§ Text provided:
----

A little digging turned up the review, which I understand is titled
"Ikarumba"
Review by Dr Nemo
Okay, so I buy this game because of all the hype surrounding it. Apparently it's supposed to be like a ''radical game'' for hardcore gamers. I heard it was straight ''old-school'', that has Nemo written all over. So I, being an obvious hardcore gamer (I played Final Fantasy 7 on PS when it first came out after all, I was practically one of the first people to even know about that series), had to get this game. When I went to the store and read the cover of the case, I found out that even IGN was frolicking over it, or whatever the hell frothing means. The details weren't important to me, IGN is the da bomb hizzy, I don't think they have ever been wrong about anything, so if they like it, I like it. At that point it was settled, Ikaruga was coming home with me. And it looked like it could be one of my most favorite games evar.
Boy was I wrong. As soon as I booted the game up I was greeted by black borders on each side of the screen. Is this someone's idea of a joke? Someone in the parallaxing department that worked on this game needs to be fired. The only way to get rid of those borders is to turn the screen side-ways. Okay huh, who in their right mind plays games laying down? This game shouldn't have been released until these obvious major bugs and glitches had been removed. I suppose it’s my fault for not being more observant, if I had been, I would have realized that Atari made this game. Yes, I said Atari. These people hadn’t released a game since Pong, and with Ikaruga, it shows why. My grandpa used to tell me stories about Pong, he said it sucked then, so why the heck are they releasing Pong-like games now on the GameCube!? Yiyiyi, onto the gameplay department.

----

§ What to work on: According to the Ikaruga review, what is the only way to get rid of the black borders on each side of the screen? Use only the Ikaruga review to answer.

§ Given data:
----

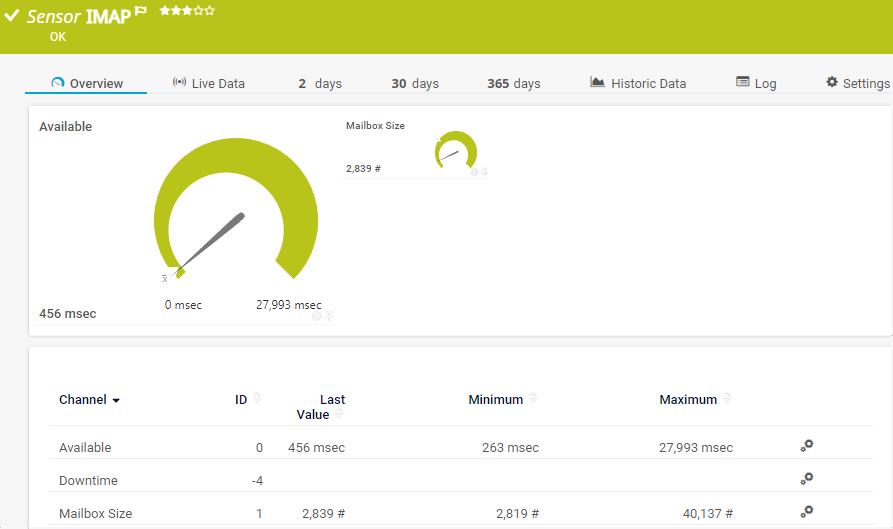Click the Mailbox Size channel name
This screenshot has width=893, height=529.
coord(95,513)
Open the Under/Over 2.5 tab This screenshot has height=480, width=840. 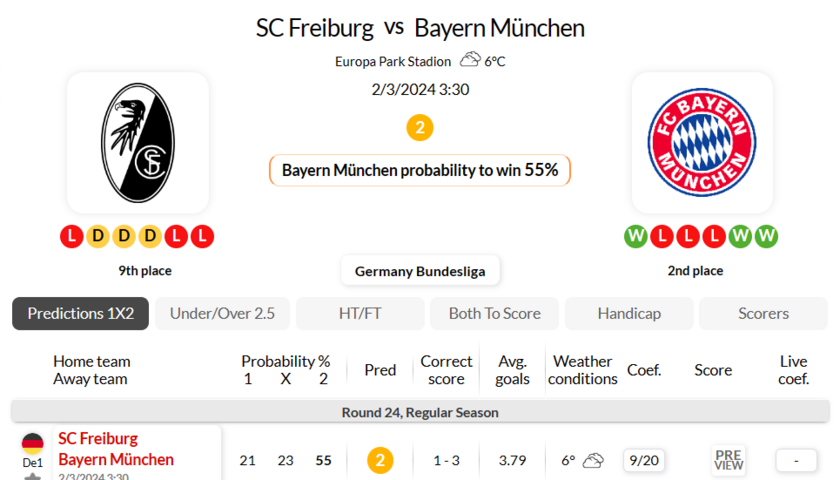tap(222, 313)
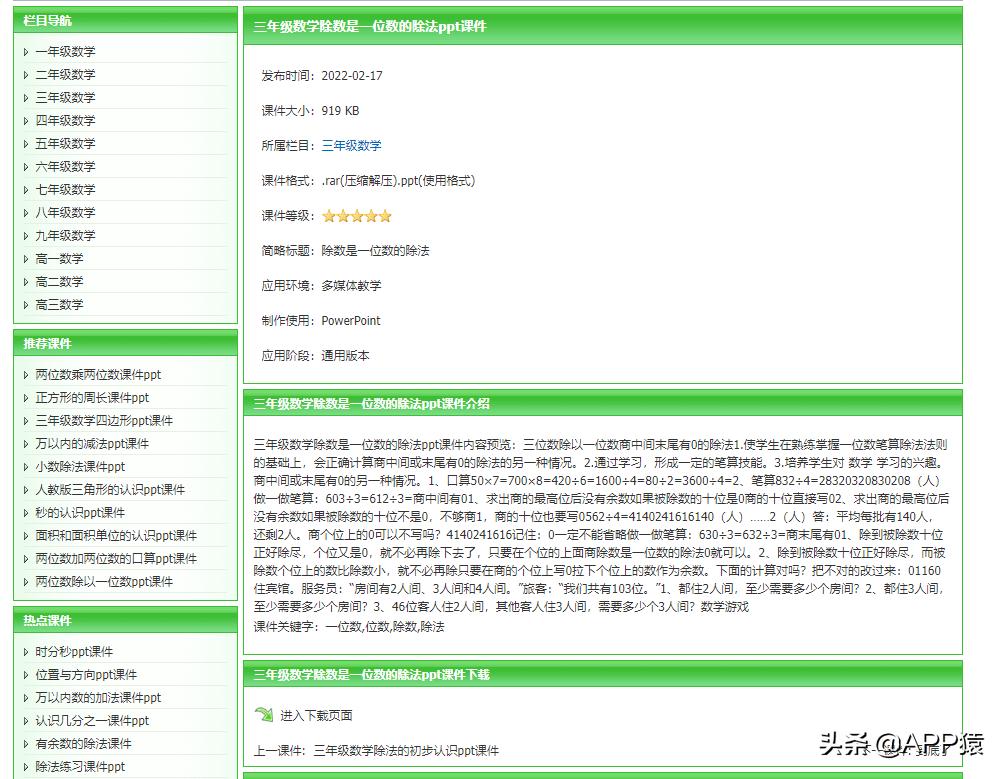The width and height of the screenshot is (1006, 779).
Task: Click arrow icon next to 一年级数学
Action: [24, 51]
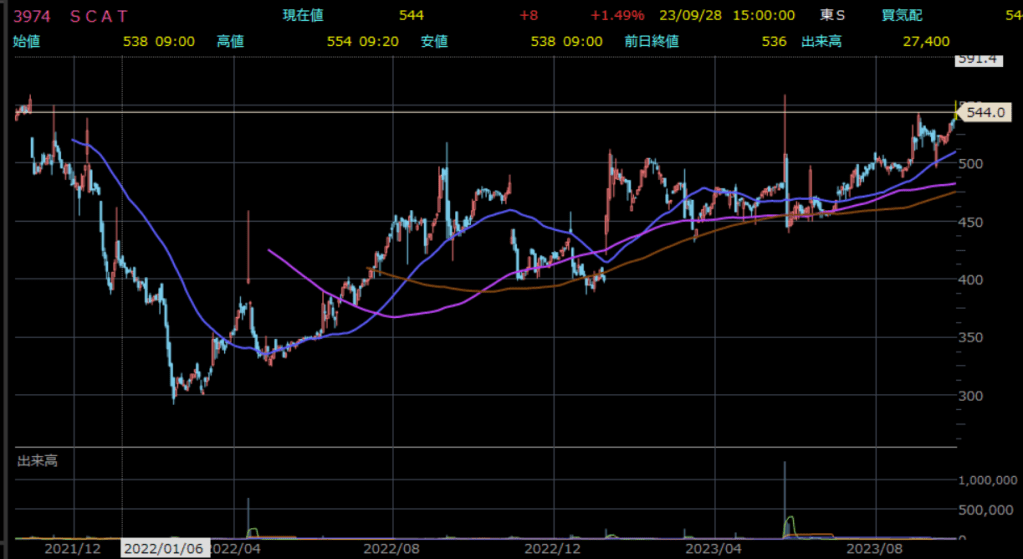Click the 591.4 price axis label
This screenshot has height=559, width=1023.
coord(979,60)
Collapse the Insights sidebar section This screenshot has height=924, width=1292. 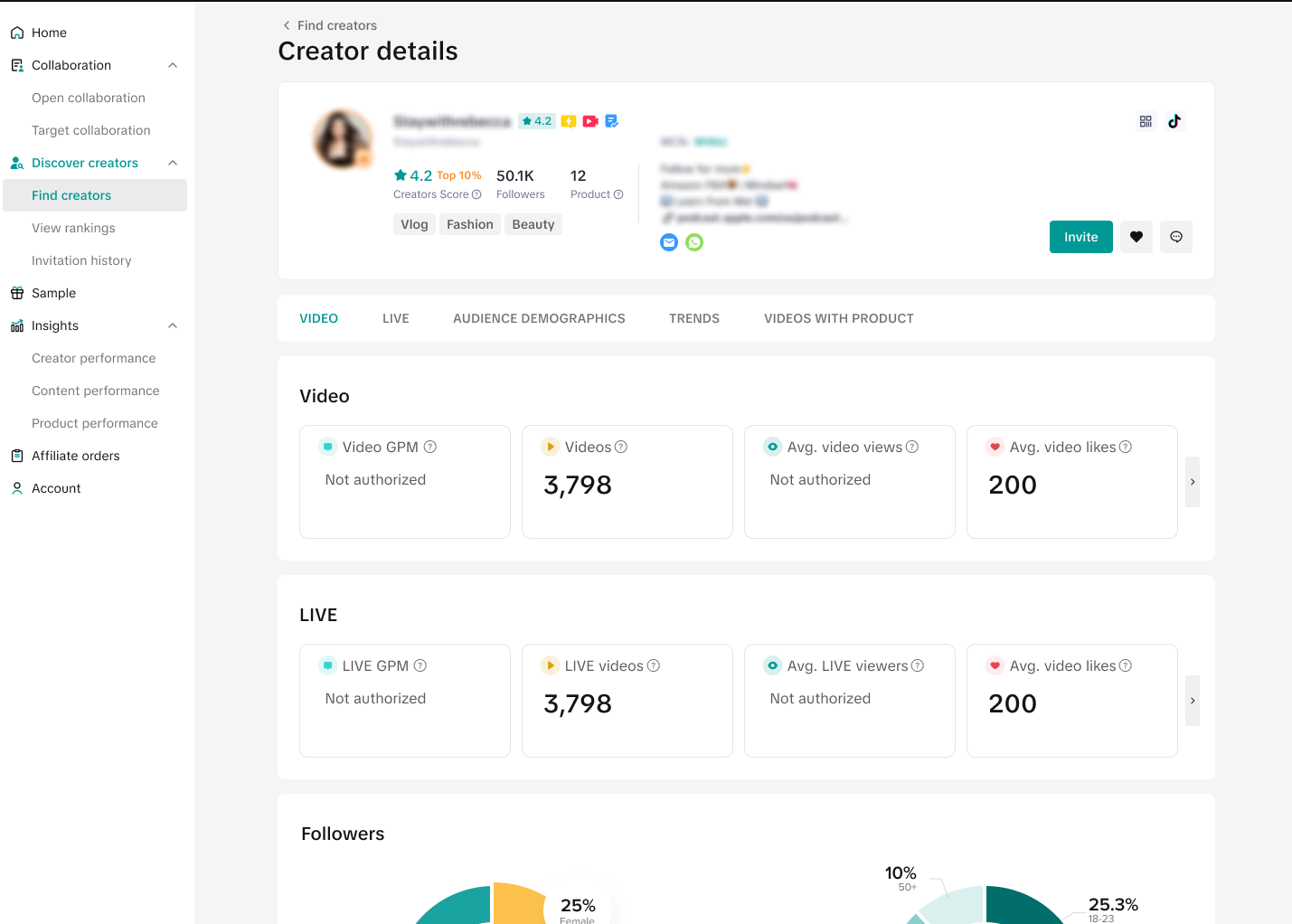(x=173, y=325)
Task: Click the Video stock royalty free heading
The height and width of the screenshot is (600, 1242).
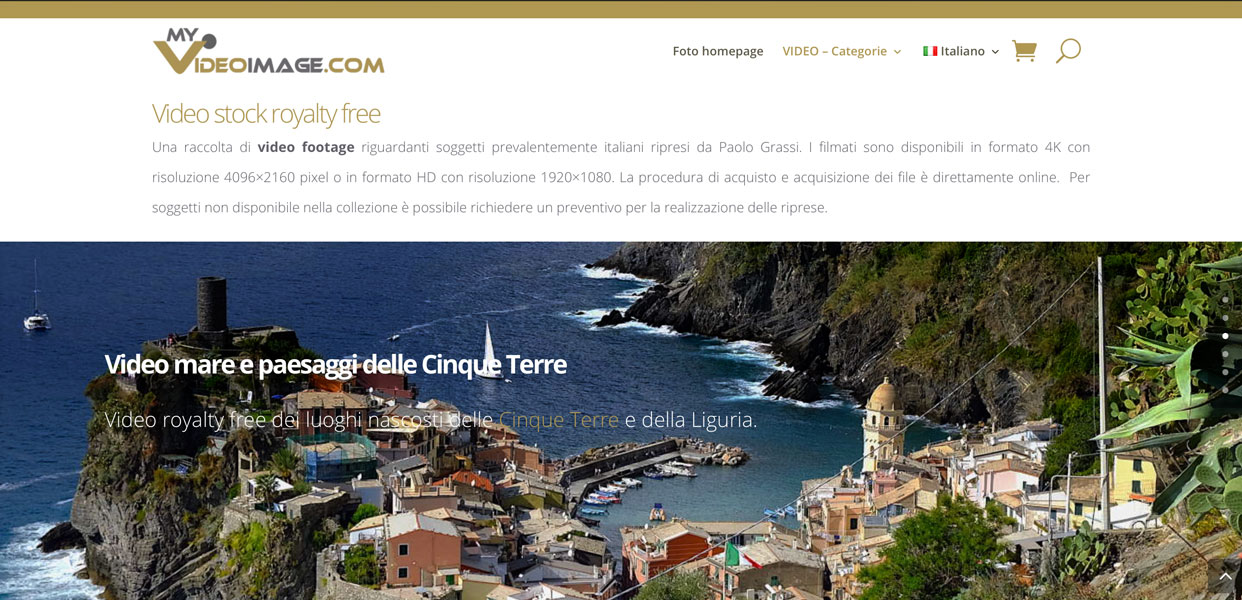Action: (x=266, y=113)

----

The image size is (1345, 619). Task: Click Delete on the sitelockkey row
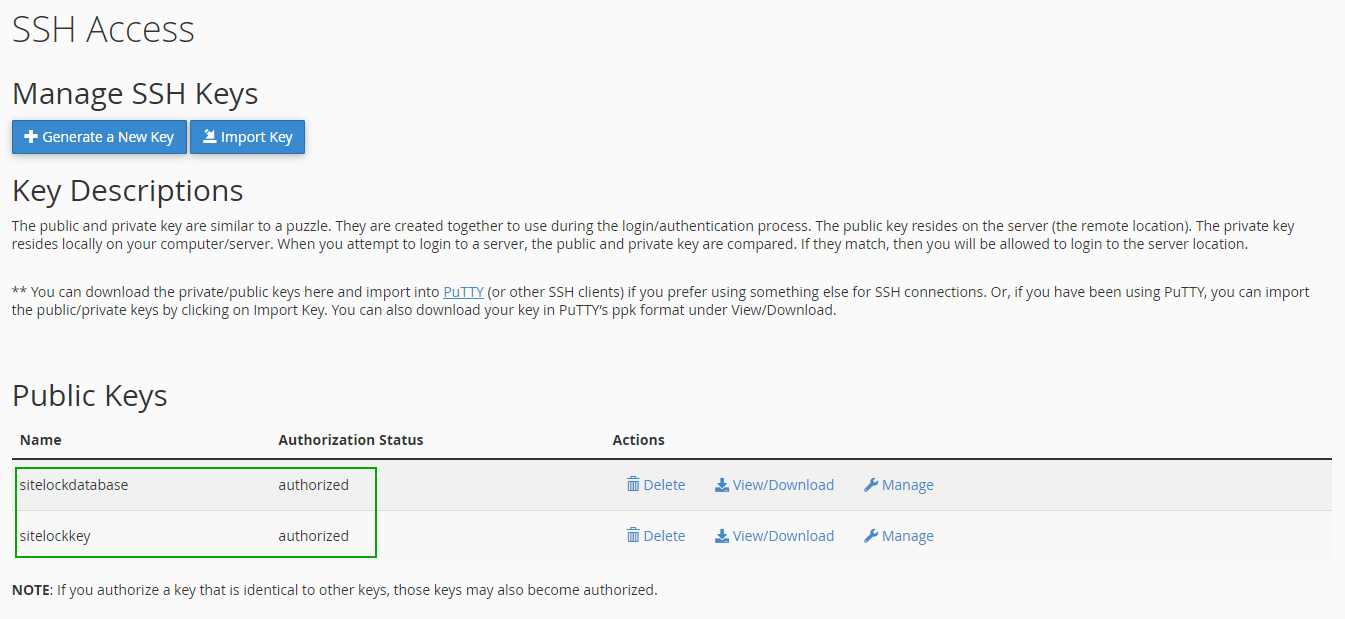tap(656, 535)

----

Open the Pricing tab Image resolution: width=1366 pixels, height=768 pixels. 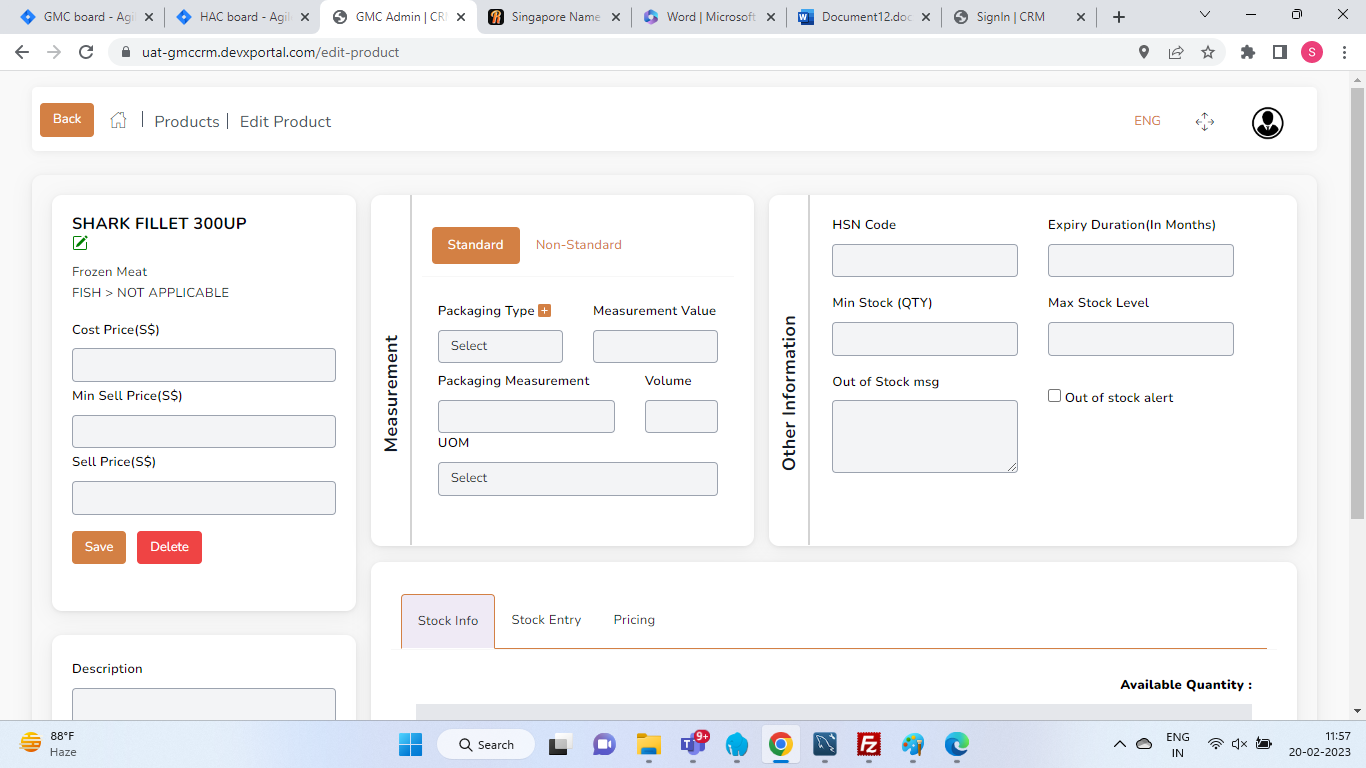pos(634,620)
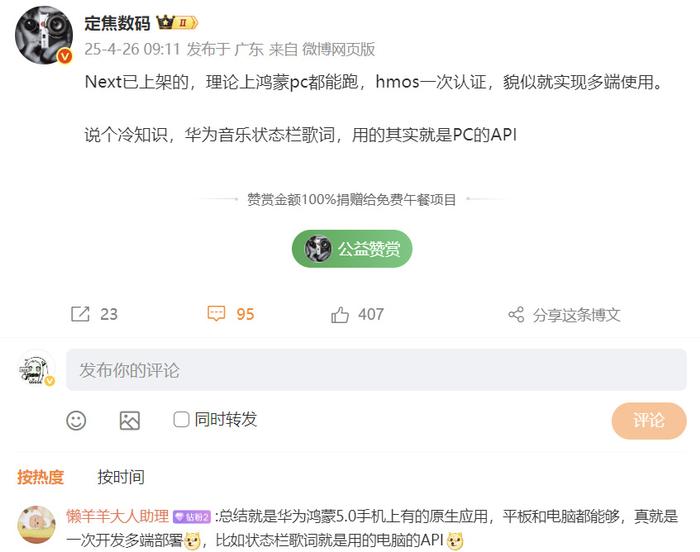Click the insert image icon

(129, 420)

----

§ Solution to this exercise: Turn the screen sideways.